- **Trecho de origem**
:::::

Um terceiro grupo, somente masculino, que aparece no filme em submissão à autoridade hitlerista é a Frente de Trabalho, com batalhões que empunham pás ou picaretas. Adolf assume aspecto paternal em relação a esses homens, enfatizando o fim do conflito de classes na Alemanha da suástica, no mundo do trabalho militarizado.

A narrativa de O triunfo da vontade é intensamente concentrada na figura de Adolf Hitler. Num segundo plano, aparecem lideranças nazistas importantes, como Martin Bormann, Joseph Goebbels, Hermann Goering., Rudolf Hess. No último lugar, vem a multidão: desindividualizada, feliz, submissa. A submissão de todos à autoridade do primeiro se confunde com os interesses da Alemanha, como se o país e o líder máximo fossem uma só coisa. Exaltar a Alemanha se desdobra em convidar à paciência, ao trabalho incansável, à obediência.

A descida inicial de Hitler vindo do céu sugere uma identificação entre o líder e uma divindade, questão reforçada pelo clima operístico wagneriano de várias cerimônias do congresso, que o filme registra meticulosamente, incluindo seus efeitos de iluminação e coreografia. Juramentos prestados a Hitler, em uníssono, aproximam-se de rezas e estão articulados ao caráter automático de comportamentos como o “passo de ganso”, nos desfiles de tropas. Num filme expressionista como Metropolis, de Fritz Lang (1927), o risco da perda do humano é considerado uma ameaça terrível. Em O triunfo da vontade, a automatização das pessoas figura como grande conquista da sociedade disciplinada.

:::::

- **Bloco de dados**
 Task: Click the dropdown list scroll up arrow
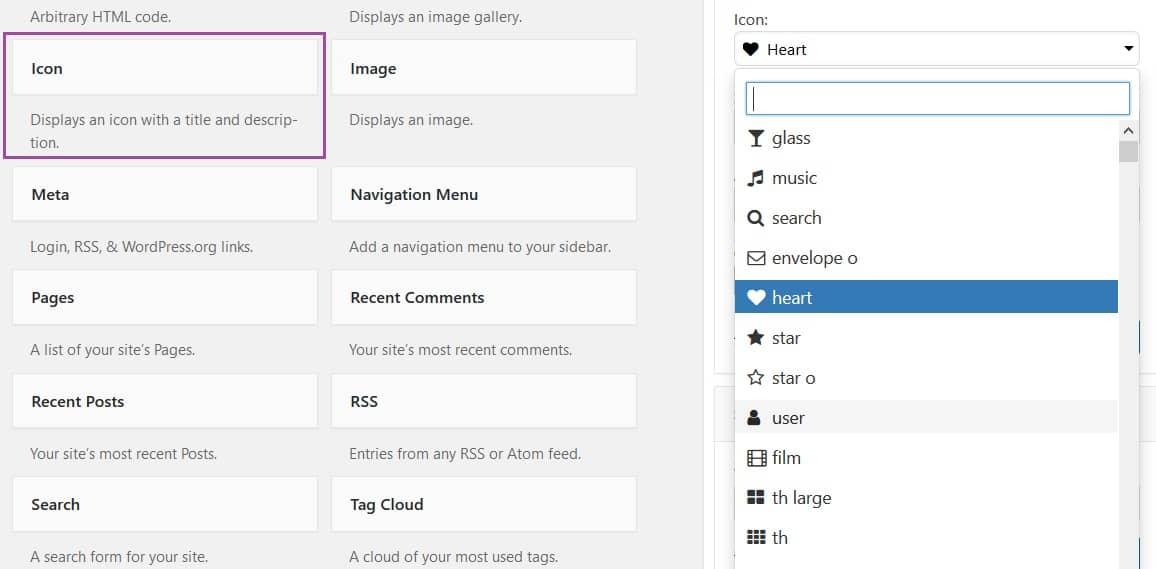(1128, 131)
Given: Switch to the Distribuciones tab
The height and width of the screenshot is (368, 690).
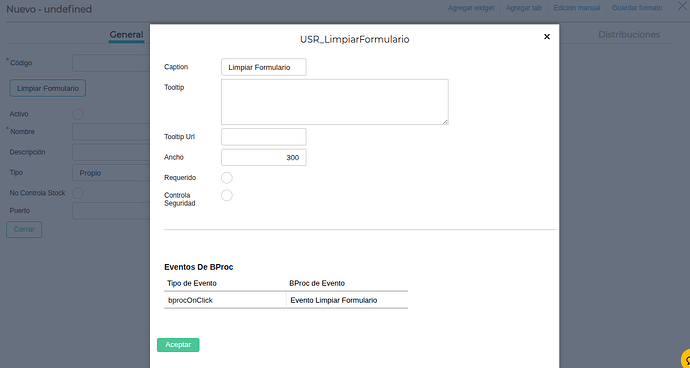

:::::

- **O que fazer**
a: No trecho sobre O triunfo da vontade, qual grupo formado só por homens aparece com batalhões que empunham pás ou picaretas?
b: Diga se cada afirmação concorda com o trecho sobre O triunfo da vontade: (i) a multidão ocupa o último lugar na narrativa do filme; (ii) o filme apresenta a automatização das pessoas como uma ameaça; (iii) os juramentos a Hitler são prestados em uníssono.
Baseie-se apenas no trecho de origem.

- **Respostas das tarefas**
a: A Frente de Trabalho.

b:
(i) Sim: "No último lugar, vem a multidão: desindividualizada, feliz, submissa."
(ii) Não: "Em O triunfo da vontade, a automatização das pessoas figura como grande conquista da sociedade disciplinada."
(iii) Sim: "Juramentos prestados a Hitler, em uníssono, aproximam-se de rezas"